GraphRAG & Structured Legal Reasoning

We plan to implement GraphRAG to evolve from flat document retrieval into a graph-based representation of laws, obligations, and precedents, enabling the system to connect related clauses across jurisdictions, visualize dependencies (e.g., GDPR ↔ DSA overlaps), and uncover hidden relationships between legal provisions. By structuring regulations as interconnected nodes and edges rather than isolated text chunks, the system can provide analysts with explainable reasoning paths and richer context, allowing compliance implications to be traced not only at the document level but also across a broader network of interconnected legal concepts.

Multilingual & Cross-Jurisdiction Support

We aim to extend the system to handle non-English regulations by integrating translation pipelines and developing law-specific chunking strategies that preserve the semantic and structural integrity of diverse legal texts.

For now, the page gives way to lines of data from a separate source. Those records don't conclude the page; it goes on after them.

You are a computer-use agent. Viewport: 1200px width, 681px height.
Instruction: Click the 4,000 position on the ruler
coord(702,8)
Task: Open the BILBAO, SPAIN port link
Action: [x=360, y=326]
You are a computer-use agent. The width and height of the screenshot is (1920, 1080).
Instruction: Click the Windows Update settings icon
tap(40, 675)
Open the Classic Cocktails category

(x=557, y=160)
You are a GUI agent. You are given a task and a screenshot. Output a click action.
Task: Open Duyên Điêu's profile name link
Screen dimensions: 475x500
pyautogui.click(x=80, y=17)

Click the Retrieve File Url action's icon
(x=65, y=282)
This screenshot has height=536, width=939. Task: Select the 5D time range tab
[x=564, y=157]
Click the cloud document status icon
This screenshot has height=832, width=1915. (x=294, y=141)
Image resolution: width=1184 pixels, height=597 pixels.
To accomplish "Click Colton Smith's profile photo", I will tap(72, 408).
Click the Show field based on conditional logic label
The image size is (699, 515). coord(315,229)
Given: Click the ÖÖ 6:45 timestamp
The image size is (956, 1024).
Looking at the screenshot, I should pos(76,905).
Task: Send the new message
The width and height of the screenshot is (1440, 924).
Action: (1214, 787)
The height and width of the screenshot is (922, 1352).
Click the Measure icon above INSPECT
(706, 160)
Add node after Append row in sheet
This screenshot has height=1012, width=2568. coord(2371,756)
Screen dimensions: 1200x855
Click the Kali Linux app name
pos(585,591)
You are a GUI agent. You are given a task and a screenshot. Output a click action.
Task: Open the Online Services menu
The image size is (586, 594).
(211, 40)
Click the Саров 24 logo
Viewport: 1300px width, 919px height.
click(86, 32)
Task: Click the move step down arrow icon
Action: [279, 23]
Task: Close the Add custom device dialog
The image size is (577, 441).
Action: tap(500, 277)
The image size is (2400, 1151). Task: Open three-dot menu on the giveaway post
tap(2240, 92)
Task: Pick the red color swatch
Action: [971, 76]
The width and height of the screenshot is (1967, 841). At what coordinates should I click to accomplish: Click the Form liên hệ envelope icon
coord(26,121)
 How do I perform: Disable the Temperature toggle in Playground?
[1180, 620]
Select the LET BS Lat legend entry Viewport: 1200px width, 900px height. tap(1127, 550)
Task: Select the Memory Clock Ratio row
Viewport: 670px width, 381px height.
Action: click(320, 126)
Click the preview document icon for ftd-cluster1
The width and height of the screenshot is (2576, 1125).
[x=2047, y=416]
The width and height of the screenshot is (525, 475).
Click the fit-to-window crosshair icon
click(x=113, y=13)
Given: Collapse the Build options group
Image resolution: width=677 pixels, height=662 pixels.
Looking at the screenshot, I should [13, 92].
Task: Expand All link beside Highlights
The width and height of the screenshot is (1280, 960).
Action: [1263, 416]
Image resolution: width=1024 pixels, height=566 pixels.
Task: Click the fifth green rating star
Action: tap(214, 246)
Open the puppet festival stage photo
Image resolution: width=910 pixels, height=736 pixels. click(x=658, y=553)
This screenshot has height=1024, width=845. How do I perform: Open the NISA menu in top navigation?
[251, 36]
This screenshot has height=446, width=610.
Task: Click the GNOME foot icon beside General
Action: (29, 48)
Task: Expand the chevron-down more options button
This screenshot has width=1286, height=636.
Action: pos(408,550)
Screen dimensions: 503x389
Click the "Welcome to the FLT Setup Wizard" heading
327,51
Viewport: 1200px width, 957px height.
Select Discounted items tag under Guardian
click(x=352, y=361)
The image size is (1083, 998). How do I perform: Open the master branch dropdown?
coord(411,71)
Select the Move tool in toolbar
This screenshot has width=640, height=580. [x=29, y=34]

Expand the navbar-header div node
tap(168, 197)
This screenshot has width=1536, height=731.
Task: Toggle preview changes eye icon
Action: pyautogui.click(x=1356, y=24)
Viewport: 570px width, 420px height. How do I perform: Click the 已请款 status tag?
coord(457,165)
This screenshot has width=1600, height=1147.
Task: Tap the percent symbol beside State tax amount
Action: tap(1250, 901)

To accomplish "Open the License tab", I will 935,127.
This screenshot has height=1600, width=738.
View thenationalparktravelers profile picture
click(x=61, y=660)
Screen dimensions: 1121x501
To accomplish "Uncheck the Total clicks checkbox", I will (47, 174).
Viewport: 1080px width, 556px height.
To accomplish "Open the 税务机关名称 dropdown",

This multilingual capability will not only broaden the system’s global coverage but also support comparative compliance checks across jurisdictions (e.g., “How does California SB 976 differ from Utah’s SB 152?”), enabling organizations to identify similarities, differences, and potential conflicts in legal obligations with greater clarity and efficiency.

Productization & User Experience

We will build a dashboard that lets compliance teams run batch analyses at scale, review tamper-evident audit trails, and export stakeholder-ready reports in one place. To increase trust and transparency, we’ll add explainability visualizations that pinpoint the exact law sections and clauses that supported each decision, with clickable traces back to sources. Finally, we’ll expose well-documented API endpoints so engineering teams can plug compliance checks directly into their development pipelines—enabling CI/CD for compliance with automated gates, regression comparisons, and structured JSON outputs for downstream tools.

Real-Time Legal Updates

We will automate legal corpus ingestion by continuously pulling updated statutes, amendments, and case law into the knowledge base, wired through webhooks/RSS feeds from official sources (e.g., EUR-Lex, US GovTrack). A change-detection pipeline will diff versions, re-chunk only affected sections with law-specific strategies, and refresh embeddings incrementally—so retrieval stays fast and precise. This end-to-end update loop ensures our compliance checks always reference the most up-to-date regulations, shrinking the lag between legal changes and system adaptation while preserving full audit trails of what changed, when, and why.

Development Tools

Programming Language: Python 3.11+
RAG Framework: LangChain
IDE: Google Colab, VSCode
Logging & Debugging tool: LangSmith

API

OpenAI API - GPT-4o-mini model
LangSmith API - Logging and Debugging

Libraries

Pandas - Data Processing
BeautifulSoup - Web Scraping / Parsing
LangChain Community (WebBaseLoader) - loading and structuring documents from the web.
LangChain (RecursiveCharacterTextSplitter) - splitting long regulations into semantically meaningful chunks.
LangChain OpenAI (OpenAIEmbeddings) - vector embeddings for semantic search.
LangChain OpenAI (ChatOpenAI) - GPT model interface for analysis, query expansion, and structured compliance outputs.
LangChain Community (Chroma) - vector store for legal corpora and feedback memory.
LangChain (ChatPromptTemplate) - structured prompts for compliance analysis.
LangChain (StructuredOutputParser, ResponseSchema) - enforce JSON-structured responses from the LLM.
LangChain Core (RunnablePassthrough) - chaining data transformations and components.
LangChain Schema (Document) - standardized document object with metadata (used in retrieval).